The genre grew out of mid-2000s American underground and lo-fi scenes as diverse artists began reaching back to retro cultural aesthetics such as 1980s radio rock, New Age music, MTV one-hit wonders, and Hollywood synthesizer soundtracks, as well as analog technology and references to outdated pop culture. Hypnagogic pop has been described as an “American cousin” to the British hauntology scene and as a contemporary update of psychedelia. It would gain prominence in the late 2000s through artists such as Ariel Pink and James Ferraro, with the term receiving some criticism from artists and journalists. The style partly inspired the 2010s Internet-based vaporwave movement, which amplified the experimental tendencies of the genre.

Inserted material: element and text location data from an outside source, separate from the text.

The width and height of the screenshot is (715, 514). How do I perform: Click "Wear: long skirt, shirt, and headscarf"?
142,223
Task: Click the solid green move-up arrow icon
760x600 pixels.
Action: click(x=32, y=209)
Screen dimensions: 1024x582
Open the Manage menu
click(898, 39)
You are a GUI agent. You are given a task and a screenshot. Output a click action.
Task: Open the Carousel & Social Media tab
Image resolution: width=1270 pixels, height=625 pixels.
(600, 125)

In an August 2009 piece for the The Wire, journalist David Keenan coined the term “hypnagogic pop” inspired from a comment made by James Ferraro. Keenan referred to a developing trend of 2000s lo-fi and post-noise music in which varied artists began to engage with elements of cultural nostalgia, childhood memory, and outdated recording technology. Among these artists were Ferraro, Spencer Clark, Ariel Pink, Zola Jesus, Ducktails, Emeralds, and Pocahaunted. He employed the psychological term hypnagogic as referring to the psychological state “between waking and sleeping, liminal zones where mis-hearings and hallucinations feed into the formation of dreams.” According to Keenan, these artists began to draw on cultural sources subconsciously remembered from their 1980s and early 1990s adolescence while freeing them from their historical contexts and “hom in on the futuristic signifiers” of the period. Keenan alternately summarized hypnagogic pop as “pop music refracted through the memory of a memory” and as “1980’s-inspired psychedelia” which engages with capitalist detritus of the past in an attempt to “dream of the future.”

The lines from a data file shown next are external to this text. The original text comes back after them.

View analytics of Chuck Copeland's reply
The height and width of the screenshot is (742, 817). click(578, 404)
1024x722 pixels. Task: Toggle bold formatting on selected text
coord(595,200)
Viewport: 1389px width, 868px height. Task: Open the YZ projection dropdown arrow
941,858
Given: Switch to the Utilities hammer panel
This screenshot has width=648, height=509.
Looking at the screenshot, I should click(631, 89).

Common reference points include various forms of 1980s music, including radio rock, new wave pop, MTV one-hit wonders, New Age music, synth-driven Hollywood blockbuster soundtracks, lounge music and easy-listening, corporate muzak, lite rock “schmaltz,” video game music, ’80s synthpop and R&B. Recordings often used “deliberately degraded” or analog instruments and techniques, including tape hiss and FX. Also common was the use of outmoded audio/visual technology and DIY digital imagery, such as compact cassettes, VHS, CD-R discs, and early Internet aesthetics. The music is often issued in the form of limited-edition cassettes or vinyl records before reaching a wider audience through blogs and YouTube videos.
Critic Adam Trainer wrote that hypnagogic pop was defined by a shared “musical approach” rather than a particular sound, and that it draws from “the collective unconscious of late 1980s and early 1990s popular culture” while being “indebted stylistically to various traditions of experimentalism such as noise, drone, repetition, and improvisation.” He notes its preoccupation with both decaying analog technology and the bombastic representations of synthetic elements in 1980s and ’90s popular culture. While critic Simon Reynolds says the style was tied to Southern California and its culture, Trainer says the style “arguably” emerged from numerous simultaneous scenes inhabited by artists working in a diverse form of “post-noise neo-psychedelia”. The genre has been described as an American counterpart to Britain’s hauntological music scene, which also engages with notions of nostalgia and memory.